O fluxo de capital estrangeiro divulgado pela Bovespa em julho mostrou que o mau humor dos investidores em relação ao Brasil foi temporário: até o dia 20, entraram na Bolsa brasileira R$ 939,5 milhões, quase que compensando a saída de capital estrangeiro nos primeiros seis meses do ano. No saldo de 2011 até a última quarta-feira, a saída líquida de dinheiro de estrangeiros é de R$ 171,8 milhões.

Para Larson, os investidores tiveram razões bem fundamentadas para preocupação e até um tanto de negatividade com o Brasil, em particular com a política monetária e a inflação. "A capitalização da Petrobrás no ano passado também feriu a credibilidade do mercado brasileiro", acrescentou. Mas o valor das ações brasileiras, depois da baixa recente, tornou-se irresistível, disse. "E o crescimento dos lucros das empresas brasileiras deve ser ainda muito bom neste ano."

Na opinião da chefe de mercados emergentes do fundo DoubleLine Capital LP, Luz Padilla, as agências de rating internacionais deverão continuar melhorando a classificação de risco do Brasil dadas as perspectivas positivas para a maior economia da América do Sul. "Definitivamente o Brasil não perdeu seu brilho em termos de opção de investimentos", explicou Padilla, que administra US$ 500 milhões em fundos de títulos da dívida de países emergentes, boa parte deles emitidos por empresas.
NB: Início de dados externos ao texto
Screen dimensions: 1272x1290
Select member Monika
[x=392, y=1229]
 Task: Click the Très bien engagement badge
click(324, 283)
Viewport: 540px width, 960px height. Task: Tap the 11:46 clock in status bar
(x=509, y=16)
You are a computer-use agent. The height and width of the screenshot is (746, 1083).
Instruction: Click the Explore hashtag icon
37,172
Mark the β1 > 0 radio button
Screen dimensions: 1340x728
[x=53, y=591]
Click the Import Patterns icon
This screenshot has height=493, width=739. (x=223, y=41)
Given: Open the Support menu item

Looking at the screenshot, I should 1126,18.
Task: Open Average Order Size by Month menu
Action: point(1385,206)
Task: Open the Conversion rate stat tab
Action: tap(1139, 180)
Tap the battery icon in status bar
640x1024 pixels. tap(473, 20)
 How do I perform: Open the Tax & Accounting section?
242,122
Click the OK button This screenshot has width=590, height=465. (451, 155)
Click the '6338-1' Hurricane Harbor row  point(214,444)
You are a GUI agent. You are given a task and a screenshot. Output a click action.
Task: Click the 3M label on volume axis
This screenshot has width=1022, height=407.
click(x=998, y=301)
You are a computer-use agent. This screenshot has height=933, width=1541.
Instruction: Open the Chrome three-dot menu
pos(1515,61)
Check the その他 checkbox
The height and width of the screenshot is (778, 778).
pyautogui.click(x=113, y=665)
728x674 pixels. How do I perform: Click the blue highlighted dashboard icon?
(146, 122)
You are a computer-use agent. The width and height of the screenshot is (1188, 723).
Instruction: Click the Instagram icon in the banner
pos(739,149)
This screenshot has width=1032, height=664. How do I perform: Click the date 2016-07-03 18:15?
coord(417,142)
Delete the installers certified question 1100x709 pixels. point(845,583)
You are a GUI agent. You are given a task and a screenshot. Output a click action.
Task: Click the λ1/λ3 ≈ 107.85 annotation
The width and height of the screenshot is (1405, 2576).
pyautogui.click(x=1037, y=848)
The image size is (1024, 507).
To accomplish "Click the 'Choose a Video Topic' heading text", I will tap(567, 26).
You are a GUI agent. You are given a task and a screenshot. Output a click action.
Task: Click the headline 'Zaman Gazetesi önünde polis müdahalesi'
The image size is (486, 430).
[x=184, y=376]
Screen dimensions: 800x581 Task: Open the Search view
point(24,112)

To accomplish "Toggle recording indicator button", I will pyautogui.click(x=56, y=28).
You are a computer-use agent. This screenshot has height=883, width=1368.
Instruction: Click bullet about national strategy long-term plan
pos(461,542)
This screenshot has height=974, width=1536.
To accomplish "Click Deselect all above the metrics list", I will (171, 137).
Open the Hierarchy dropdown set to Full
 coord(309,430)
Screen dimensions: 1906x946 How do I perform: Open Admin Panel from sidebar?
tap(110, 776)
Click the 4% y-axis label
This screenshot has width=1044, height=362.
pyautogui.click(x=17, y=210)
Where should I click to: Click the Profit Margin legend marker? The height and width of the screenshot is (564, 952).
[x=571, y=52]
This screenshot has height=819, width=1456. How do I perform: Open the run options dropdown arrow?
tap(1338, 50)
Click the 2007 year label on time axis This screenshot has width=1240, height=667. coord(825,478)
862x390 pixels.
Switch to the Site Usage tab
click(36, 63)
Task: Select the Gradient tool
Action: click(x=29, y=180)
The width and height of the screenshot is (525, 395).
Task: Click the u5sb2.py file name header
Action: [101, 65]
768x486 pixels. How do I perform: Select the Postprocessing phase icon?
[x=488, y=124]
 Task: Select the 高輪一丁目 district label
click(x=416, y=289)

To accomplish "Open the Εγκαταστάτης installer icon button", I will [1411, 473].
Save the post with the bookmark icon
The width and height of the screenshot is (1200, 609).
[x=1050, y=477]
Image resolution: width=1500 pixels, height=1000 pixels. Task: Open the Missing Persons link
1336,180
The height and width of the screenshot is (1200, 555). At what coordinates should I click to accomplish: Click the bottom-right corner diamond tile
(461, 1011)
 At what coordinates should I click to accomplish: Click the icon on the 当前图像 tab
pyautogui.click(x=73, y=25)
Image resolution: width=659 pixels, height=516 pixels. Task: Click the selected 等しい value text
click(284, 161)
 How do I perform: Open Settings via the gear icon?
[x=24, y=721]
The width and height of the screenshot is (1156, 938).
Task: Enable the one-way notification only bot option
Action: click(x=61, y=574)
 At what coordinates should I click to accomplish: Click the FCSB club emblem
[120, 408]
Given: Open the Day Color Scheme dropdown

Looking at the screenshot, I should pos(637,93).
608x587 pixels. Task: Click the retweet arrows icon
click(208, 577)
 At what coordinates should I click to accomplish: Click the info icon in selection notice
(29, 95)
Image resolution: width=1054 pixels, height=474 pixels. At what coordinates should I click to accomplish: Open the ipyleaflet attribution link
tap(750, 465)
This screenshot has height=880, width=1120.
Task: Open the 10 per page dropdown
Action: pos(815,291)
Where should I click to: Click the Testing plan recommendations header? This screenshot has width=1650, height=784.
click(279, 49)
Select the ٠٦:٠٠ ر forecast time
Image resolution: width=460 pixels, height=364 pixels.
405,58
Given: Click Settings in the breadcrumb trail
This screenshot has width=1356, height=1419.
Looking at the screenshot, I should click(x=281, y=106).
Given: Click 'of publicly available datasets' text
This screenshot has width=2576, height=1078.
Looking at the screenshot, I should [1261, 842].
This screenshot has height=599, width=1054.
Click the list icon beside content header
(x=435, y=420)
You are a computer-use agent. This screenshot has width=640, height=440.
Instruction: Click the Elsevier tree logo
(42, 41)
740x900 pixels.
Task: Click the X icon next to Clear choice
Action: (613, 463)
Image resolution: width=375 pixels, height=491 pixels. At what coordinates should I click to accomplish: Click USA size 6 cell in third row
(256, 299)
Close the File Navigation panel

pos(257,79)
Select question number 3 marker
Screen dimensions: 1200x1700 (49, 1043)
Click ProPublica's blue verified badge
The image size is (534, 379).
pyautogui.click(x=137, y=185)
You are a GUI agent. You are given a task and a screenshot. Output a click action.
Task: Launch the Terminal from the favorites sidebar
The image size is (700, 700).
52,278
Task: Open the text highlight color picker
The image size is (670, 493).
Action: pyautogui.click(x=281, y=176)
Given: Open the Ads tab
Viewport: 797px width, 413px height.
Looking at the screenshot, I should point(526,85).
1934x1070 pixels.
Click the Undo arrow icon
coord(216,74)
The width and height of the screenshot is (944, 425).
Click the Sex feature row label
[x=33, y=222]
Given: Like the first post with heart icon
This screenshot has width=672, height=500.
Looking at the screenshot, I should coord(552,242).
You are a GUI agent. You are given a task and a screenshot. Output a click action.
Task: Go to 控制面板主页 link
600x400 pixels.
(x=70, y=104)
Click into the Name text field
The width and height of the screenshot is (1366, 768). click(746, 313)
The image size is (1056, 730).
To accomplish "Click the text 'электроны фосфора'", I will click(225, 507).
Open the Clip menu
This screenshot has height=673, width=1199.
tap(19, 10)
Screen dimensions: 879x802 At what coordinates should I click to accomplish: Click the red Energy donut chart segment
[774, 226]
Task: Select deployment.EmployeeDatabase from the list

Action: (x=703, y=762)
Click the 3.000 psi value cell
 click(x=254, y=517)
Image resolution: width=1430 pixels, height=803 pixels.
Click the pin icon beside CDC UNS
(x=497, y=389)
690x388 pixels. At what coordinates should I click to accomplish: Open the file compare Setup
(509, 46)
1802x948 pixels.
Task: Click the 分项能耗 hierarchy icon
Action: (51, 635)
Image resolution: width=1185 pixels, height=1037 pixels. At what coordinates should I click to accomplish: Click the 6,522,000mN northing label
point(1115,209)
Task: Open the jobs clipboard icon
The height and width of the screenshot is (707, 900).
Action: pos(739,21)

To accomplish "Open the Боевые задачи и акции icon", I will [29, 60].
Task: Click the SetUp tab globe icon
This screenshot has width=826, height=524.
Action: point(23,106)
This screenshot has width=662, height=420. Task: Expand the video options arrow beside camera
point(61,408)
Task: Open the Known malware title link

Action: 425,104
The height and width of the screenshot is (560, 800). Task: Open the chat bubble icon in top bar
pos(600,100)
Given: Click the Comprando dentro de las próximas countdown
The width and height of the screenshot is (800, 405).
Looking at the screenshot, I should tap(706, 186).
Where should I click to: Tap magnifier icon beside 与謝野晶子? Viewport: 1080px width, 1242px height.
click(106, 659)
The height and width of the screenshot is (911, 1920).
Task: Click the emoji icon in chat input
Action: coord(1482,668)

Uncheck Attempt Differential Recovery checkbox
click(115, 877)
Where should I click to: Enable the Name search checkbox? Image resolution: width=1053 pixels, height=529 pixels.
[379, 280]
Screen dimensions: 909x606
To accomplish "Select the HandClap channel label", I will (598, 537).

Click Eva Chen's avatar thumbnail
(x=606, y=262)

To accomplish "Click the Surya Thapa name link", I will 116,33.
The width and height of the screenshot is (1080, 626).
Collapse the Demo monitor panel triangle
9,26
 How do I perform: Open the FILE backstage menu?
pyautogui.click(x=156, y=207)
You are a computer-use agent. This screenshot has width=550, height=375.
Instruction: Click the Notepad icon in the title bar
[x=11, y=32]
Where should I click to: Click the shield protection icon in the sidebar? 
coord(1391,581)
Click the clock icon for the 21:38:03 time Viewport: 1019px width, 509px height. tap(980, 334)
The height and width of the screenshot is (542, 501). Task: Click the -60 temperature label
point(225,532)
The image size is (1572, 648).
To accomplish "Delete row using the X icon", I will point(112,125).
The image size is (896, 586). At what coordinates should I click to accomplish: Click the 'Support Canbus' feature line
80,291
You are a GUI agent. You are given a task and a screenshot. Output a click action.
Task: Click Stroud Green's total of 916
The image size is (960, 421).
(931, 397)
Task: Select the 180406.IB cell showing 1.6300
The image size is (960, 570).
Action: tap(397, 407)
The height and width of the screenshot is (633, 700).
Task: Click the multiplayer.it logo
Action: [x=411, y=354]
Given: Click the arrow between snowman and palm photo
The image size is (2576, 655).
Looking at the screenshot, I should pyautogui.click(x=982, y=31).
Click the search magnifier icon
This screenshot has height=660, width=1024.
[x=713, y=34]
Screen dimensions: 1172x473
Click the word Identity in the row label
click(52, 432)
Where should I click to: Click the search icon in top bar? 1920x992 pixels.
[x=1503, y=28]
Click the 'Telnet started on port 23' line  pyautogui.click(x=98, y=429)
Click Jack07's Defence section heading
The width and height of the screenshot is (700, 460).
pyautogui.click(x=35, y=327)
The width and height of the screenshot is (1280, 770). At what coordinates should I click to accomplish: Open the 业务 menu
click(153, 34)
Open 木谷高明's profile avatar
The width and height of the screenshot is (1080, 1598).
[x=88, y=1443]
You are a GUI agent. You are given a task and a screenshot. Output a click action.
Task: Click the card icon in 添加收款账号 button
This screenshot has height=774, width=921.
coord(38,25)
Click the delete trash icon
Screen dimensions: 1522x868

Padilla, que disse ter comprado recentes emissões de dívida de empresas brasileiras, manteve o Brasil com o maior peso na sua carteira de países emergentes, com 14,93% de participação, seguido pelas dívidas da Rússia, do México e do Peru. "As recentes descobertas de petróleo e o crescimento da classe média brasileira vão impulsionar a economia brasileira e melhorar os fundamentos de crédito das empresas do País", disse Padilla do seu escritório em Los Angeles.

Controle. O que mais preocupa a gestora da DoubleLine Capital em relação ao Brasil é a adoção de medidas para controle de capital estrangeiro para tentar limitar a valorização do real. "O fato de vermos medidas adicionais de controle cambial pode desestimular a aplicação de dinheiro no País, pois não sabemos quando as regras vão mudar de novo, além de que essas normas não fazem nada à medida que o problema da taxa de câmbio é algo fora de controle (do governo)."

Para Greg Lesko, diretor-gerente da Deltec Asset Management em Nova York, que tem US$ 850 milhões em ativos, dos quais quase US$ 200 milhões investidos no Brasil, o País ainda é uma "grande história" de médio e longo prazos e a queda nos preços das ações brasileiras neste ano deve ser vista como uma oportunidade de compra para os investidores estrangeiros.

"O preço das ações de bancos brasileiros está bastante atraente e os papéis das empresas produtoras de commodities, como a Vale, não estão caros", afirmou Lesko, que aproveitou a baixa para comprar papéis brasileiros em Bolsa nas últimas semanas.